Neither party has seen fit to question the jurisdiction of the court to hear this matter in the context in which it has been presented. However, the court notes that no disposition has been had at the district justice level. Normally this court’s jurisdiction to entertain such a matter attaches on the basis that a summary conviction appeal has been filed. In this case it is patent that no proceedings have been had before the district justice and the court upon its own initiative has serious reservations about the propriety of hearing this matter absent such jurisdiction. Even though the parties are in agreement regarding jurisdiction, it is a well settled principle of law that if a court does not have jurisdiction in a particular matter, the parties cannot by agreement confer that jursidiction upon the court.

Neither party has submitted any authority for this matter to be heard in the procedural posture in which it has been presented. If the court does assume jurisdiction, this obviously establishes a precedent for this type of proceeding whereby the court will decide an appeal before a conviction is ever had. Such policy seems to have some obvious undesirable ramifications. The foremost objection *410to this type of proceeding is the undermining of the district justice system which is designed for the speedy resolution of matters. The mere fact that one or both parties may not be in agreement with the potential decision by a district justice or that the hearing before him will be lengthy offers no excuse for bypassing the district justice. The court knows of no legal reason why the district justice could not have decided the question raised by defendant and if defendant were dissatisfied with that resolution he then could file an appeal with this court. Accordingly, after considerable reflection the court will decline to rule on the issues presented by the parties with instructions that the matter be remanded to the district justice for a disposition in accordance with existing statutes and rules of criminal procedure.

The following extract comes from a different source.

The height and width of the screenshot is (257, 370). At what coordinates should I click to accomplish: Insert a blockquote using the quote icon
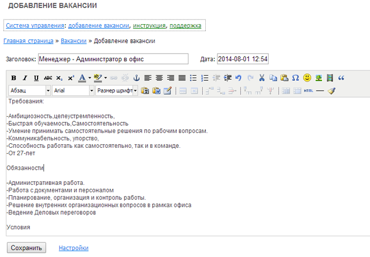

The court notes in remanding this matter that Pa.R.Crim.P. 1100, upon which defendant has placed heavy rebanee, by its specific provisions in Pa.R.Crim.P. 1100(a)(2), states: “Trial in a court case in which a written complaint is filed against the defendant after June 30,1974, shall commence no later than one hundred eighty (180) days from the date on which the complaint is filed.” It is manifest that Pa.R.Crim.P. 1100 is apphcable only to court cases which are clearly misdemeanors and felonies; the rule is not directly apphcable to summary conviction appeals. Any questions regarding a deprivation of defendant’s constitutional rights to a speedy trial must of course rest upon other considerations including matters relating to the justification for any delay. Because of the jurisdictional question disposing of the present appeal, these types of circumstances are not before the court for its consideration.

*411ORDER

And now, April 9,1980, based upon the foregoing memorandum, it is hereby ordered that the rule issued March 31, 1980 in these proceedings be dissolved and the requested relief be denied.